• [Items drawn from a data source]:
** Begin **
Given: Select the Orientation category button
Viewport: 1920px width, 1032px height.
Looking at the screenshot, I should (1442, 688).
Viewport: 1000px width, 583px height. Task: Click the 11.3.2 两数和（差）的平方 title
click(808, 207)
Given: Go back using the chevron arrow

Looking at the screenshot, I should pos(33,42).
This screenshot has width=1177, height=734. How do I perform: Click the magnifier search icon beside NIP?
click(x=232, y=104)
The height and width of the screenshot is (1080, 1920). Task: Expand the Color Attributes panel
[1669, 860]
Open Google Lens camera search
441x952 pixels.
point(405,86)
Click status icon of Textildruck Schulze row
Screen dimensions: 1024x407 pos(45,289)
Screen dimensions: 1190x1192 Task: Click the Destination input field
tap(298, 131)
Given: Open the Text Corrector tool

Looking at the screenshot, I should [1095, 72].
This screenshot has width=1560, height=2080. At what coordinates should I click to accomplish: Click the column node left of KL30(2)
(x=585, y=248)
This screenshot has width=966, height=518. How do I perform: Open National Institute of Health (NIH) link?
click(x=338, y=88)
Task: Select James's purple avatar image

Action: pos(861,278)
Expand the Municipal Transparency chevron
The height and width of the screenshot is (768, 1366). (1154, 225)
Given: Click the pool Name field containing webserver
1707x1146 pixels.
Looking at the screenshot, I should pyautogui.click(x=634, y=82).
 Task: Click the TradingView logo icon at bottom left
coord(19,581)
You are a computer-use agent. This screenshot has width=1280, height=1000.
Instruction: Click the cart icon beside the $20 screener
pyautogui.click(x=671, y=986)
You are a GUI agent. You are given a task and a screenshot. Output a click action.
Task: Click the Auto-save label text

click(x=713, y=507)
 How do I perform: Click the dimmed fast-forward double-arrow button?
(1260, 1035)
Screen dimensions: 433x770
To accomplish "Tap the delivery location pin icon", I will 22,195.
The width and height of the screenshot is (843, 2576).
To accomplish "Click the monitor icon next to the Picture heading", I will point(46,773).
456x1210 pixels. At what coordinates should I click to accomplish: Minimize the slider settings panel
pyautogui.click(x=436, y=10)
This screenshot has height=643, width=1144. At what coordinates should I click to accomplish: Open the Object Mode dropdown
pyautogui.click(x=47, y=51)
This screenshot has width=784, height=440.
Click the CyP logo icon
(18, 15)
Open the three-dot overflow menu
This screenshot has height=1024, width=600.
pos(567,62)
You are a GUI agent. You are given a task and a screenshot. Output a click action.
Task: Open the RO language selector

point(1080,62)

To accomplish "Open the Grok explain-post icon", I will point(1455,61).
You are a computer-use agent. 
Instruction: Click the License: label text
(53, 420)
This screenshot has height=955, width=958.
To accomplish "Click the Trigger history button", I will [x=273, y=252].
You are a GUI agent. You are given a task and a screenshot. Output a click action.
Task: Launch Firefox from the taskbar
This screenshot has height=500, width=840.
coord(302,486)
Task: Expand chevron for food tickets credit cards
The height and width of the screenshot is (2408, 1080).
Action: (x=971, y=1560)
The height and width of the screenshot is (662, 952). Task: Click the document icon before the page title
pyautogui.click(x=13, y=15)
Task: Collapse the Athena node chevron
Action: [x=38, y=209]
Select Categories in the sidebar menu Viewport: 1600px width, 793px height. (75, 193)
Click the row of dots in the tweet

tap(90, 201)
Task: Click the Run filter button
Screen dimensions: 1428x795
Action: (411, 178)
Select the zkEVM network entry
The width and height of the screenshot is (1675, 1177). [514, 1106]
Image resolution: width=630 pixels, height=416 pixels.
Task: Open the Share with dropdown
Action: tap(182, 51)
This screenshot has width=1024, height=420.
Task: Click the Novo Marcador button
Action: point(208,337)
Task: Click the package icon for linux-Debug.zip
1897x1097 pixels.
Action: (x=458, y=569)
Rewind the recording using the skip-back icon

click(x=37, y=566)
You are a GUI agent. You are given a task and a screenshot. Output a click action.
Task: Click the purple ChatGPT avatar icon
** End **
Arrange every line of the data from the line containing "Screen dimensions: 1190x1192" down to the line containing "I will point(46,773).", both included, as a JSON list of strings with one string per line. Leave out any blank lines.

[
  "Screen dimensions: 1190x1192 Task: Click the Destination input field",
  "tap(298, 131)",
  "Given: Open the Text Corrector tool",
  "Looking at the screenshot, I should [1095, 72].",
  "This screenshot has width=1560, height=2080. At what coordinates should I click to accomplish: Click the column node left of KL30(2)",
  "(x=585, y=248)",
  "This screenshot has width=966, height=518. How do I perform: Open National Institute of Health (NIH) link?",
  "click(x=338, y=88)",
  "Task: Select James's purple avatar image",
  "Action: pos(861,278)",
  "Expand the Municipal Transparency chevron",
  "The height and width of the screenshot is (768, 1366). (1154, 225)",
  "Given: Click the pool Name field containing webserver",
  "1707x1146 pixels.",
  "Looking at the screenshot, I should pyautogui.click(x=634, y=82).",
  " Task: Click the TradingView logo icon at bottom left",
  "coord(19,581)",
  "You are a computer-use agent. This screenshot has width=1280, height=1000.",
  "Instruction: Click the cart icon beside the $20 screener",
  "pyautogui.click(x=671, y=986)",
  "You are a GUI agent. You are given a task and a screenshot. Output a click action.",
  "Task: Click the Auto-save label text",
  "click(x=713, y=507)",
  " How do I perform: Click the dimmed fast-forward double-arrow button?",
  "(1260, 1035)",
  "Screen dimensions: 433x770",
  "To accomplish \"Tap the delivery location pin icon\", I will 22,195.",
  "The width and height of the screenshot is (843, 2576).",
  "To accomplish \"Click the monitor icon next to the Picture heading\", I will point(46,773)."
]